В поисках утраченного героя - Алекс Тарн
Шрифт:
Интервал:
Закладка:
Одна беда: как правило, текст рождается на свет бесформенным комом, опутанным многими слоями ошибок, несоответствий, несуразностей и даже прямого вранья. Знать бы, почему это происходит именно так. Наверное, авторы слишком заняты повседневным «встала-бежит» и не уделяют своему тексту достаточно внимания. В этом смысле они немногим отличаются от остальных крыс. Из всех видов подавляющего большинства наиболее подавляет именно подавляющее большинство идиотов.
В результате даже очень хороший текст напоминает пружину, сжатую до упора. Но стоит размотать навязшие на нем бесконечные мотки соплей и водорослей, корабельных канатов, тюремных и якорных цепей… — стоит лишь освободить его от всей этой гадости… — и — оп!.. — пружина распрямляется с волшебным звоном! Пружина превращается в луч — тот самый, пронзающий непрозрачные стекла, крышки и крыши, купола и своды, проникающий в потроха Зазеркалья, и в потроха потрохов, и дальше, и дальше — пока хватит слов и фотонов.

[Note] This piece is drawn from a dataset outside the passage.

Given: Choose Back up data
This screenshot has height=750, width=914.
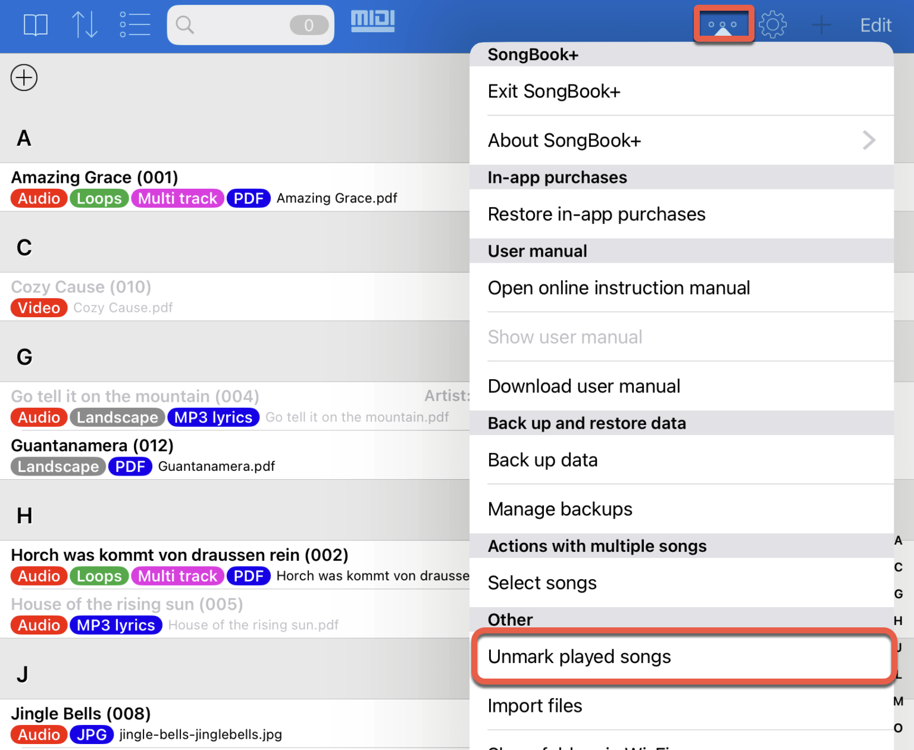Looking at the screenshot, I should tap(681, 460).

Вот в чем заключается моя задача — задача корректора. Занимаясь правкой, я высвобождаю луч. Луч создает новую реальность, новое знание. Ведь того, о чем не знаешь, не существует. Крысы не умеют творить миры. Максимум, на что они способны, — это на крысиное столпотворение. Но крысиный столп неизбежно упрется в непроницаемую крышку. Крыса не в состоянии найти себя, определить свое место в лабиринте — ее заполошная паническая жизнь неизбежно заканчивается тупиком — неважно, «встала» она или «бежит». Чем заниматься не своим делом, не лучше ли просто откорректировать текст и получить ответ на любой вопрос?
Поразительно, что так мало людей осознает эту элементарную дилемму. Мало! Точнее было бы сказать — почти никто. Или даже просто — никто. Всех подавили идиоты. «Вы превосходный корректор, Елена, но надо ли добиваться такой точности?.. Сейчас так не принято, госпожа Малевич… Поправьте только орфографию, Леночка, на запятые давно уже никто не обращает внимания… Ну зачем вы так старались — читатель все равно ничего не заметит…»
Кретины! Можно подумать, что я стараюсь для вашего идиота-читателя! Даже Борис далеко не сразу понял: я корректирую ради себя самой. Я не хочу быть крысой, слышите, вы, — там, наверху?! Я хочу распрямить пружину, я хочу видеть… И я ли виновата в том, что на те пружины, которые попадают на мой стол, намотано столько мусора, что жизни не хватит распутать?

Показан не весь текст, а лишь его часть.